━━━━━ Supplied data ━━━━━

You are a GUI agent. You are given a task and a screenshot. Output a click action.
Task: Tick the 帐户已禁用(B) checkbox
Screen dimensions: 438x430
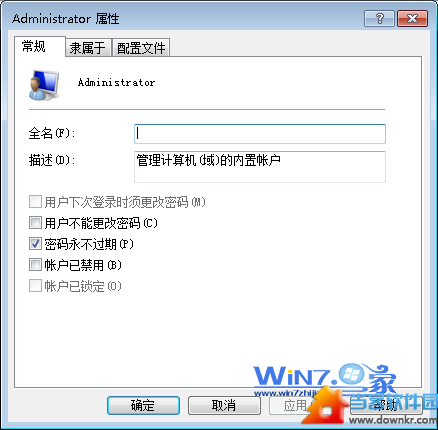(35, 265)
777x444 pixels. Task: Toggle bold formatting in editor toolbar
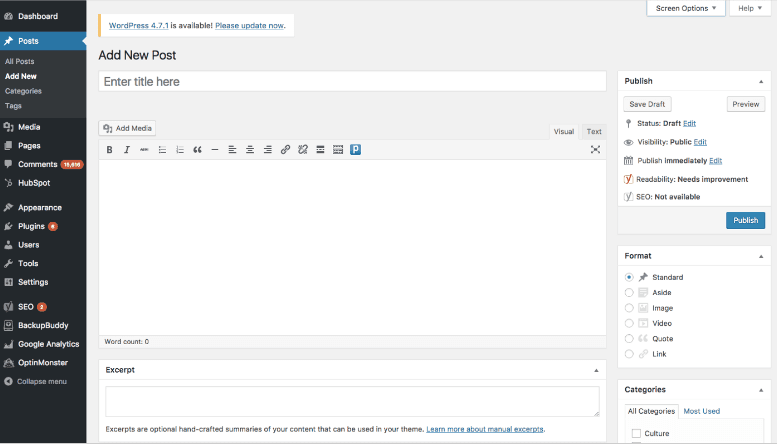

━━━━━

→ **Exercise prompt**
Retype all the material word for word while skipping any picture it contains.

→ **Response below**
You are a GUI agent. You are given a task and a screenshot. Output a click action.
Task: Tick the 帐户已禁用(B) checkbox
Screen dimensions: 438x430
(35, 265)
777x444 pixels. Task: Toggle bold formatting in editor toolbar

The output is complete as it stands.